* **Work required**
Return the lines below that carry the word "section".

* **Source records**
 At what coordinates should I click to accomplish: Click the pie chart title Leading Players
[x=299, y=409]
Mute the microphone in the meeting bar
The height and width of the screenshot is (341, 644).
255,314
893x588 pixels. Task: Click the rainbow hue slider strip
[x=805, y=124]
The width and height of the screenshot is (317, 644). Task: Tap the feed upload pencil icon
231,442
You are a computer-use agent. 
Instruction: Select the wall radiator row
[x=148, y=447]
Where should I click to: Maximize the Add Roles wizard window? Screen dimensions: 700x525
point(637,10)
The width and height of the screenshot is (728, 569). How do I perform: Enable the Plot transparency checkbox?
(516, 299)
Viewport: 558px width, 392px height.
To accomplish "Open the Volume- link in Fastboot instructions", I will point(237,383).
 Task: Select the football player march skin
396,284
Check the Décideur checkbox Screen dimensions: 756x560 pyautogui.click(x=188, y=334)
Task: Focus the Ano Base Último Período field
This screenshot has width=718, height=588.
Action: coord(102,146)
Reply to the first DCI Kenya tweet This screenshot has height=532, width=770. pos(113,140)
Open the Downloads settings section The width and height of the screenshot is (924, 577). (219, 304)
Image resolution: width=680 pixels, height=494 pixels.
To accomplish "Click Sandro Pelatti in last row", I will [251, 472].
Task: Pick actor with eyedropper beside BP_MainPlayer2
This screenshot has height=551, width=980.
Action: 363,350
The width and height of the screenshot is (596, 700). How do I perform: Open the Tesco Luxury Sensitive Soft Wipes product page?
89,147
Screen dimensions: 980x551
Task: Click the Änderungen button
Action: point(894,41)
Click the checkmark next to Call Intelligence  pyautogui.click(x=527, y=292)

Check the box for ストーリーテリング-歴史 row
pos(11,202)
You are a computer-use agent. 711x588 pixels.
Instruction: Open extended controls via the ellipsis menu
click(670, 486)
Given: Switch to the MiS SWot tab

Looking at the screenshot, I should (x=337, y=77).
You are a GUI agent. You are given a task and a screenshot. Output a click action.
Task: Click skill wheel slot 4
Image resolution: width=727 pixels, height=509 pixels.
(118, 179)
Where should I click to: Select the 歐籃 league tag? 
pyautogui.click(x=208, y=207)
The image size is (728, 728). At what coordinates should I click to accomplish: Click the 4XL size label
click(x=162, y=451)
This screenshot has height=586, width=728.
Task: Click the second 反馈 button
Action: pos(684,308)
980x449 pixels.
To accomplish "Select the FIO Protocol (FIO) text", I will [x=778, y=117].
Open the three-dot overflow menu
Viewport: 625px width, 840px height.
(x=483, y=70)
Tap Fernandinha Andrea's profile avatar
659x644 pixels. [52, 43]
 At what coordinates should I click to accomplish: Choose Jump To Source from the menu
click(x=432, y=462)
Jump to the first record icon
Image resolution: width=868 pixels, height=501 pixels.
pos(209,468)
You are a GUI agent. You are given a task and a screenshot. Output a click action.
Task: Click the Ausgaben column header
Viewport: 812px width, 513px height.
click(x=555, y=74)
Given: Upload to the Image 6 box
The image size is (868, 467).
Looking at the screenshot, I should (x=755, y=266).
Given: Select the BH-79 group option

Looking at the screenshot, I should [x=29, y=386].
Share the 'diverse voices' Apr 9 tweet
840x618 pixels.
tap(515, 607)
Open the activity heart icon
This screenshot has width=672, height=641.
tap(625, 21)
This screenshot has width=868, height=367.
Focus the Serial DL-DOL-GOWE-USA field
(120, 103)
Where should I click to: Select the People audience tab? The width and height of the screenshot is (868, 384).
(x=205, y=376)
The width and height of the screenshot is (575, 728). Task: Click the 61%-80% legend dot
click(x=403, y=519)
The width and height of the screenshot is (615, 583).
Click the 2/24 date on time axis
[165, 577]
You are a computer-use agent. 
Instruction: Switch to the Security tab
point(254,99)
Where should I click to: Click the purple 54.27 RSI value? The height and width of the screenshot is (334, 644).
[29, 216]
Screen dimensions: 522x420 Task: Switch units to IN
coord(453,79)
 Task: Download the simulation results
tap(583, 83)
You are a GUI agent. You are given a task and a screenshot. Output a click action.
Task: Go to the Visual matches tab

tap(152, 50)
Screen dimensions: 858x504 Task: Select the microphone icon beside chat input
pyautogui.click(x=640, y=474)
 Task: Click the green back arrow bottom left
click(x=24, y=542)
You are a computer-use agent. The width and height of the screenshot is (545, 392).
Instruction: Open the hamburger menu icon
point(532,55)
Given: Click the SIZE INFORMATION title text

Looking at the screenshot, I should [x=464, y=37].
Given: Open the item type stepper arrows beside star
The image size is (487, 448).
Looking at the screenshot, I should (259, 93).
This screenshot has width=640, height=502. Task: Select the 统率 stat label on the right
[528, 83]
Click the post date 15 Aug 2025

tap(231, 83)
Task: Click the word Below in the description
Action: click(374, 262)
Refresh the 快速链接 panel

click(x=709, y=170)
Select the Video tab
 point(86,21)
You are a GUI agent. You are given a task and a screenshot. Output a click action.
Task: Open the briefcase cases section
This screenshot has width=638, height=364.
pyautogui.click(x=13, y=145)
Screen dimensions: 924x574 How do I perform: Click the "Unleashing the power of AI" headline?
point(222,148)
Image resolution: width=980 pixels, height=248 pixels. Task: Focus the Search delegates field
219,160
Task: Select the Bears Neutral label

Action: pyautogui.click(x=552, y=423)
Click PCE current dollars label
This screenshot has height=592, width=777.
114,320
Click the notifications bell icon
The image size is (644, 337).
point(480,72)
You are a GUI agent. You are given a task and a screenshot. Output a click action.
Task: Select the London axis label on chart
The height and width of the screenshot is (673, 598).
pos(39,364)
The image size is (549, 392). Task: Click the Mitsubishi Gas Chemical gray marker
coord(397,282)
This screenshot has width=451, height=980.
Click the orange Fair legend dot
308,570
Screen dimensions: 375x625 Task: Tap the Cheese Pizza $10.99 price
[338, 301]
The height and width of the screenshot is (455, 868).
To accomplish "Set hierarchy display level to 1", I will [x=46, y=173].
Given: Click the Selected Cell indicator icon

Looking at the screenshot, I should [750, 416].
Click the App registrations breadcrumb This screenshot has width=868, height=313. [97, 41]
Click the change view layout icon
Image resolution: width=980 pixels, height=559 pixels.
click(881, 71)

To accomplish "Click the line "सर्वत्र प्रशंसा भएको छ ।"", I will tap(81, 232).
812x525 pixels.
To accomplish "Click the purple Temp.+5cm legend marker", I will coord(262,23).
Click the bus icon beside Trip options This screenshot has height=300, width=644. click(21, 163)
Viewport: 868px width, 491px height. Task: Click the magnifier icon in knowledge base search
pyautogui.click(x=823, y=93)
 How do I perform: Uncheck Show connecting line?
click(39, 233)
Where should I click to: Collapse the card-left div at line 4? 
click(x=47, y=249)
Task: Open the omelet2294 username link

* **Finished task**
Open the Downloads settings section The width and height of the screenshot is (924, 577). (219, 304)
Task: Open the briefcase cases section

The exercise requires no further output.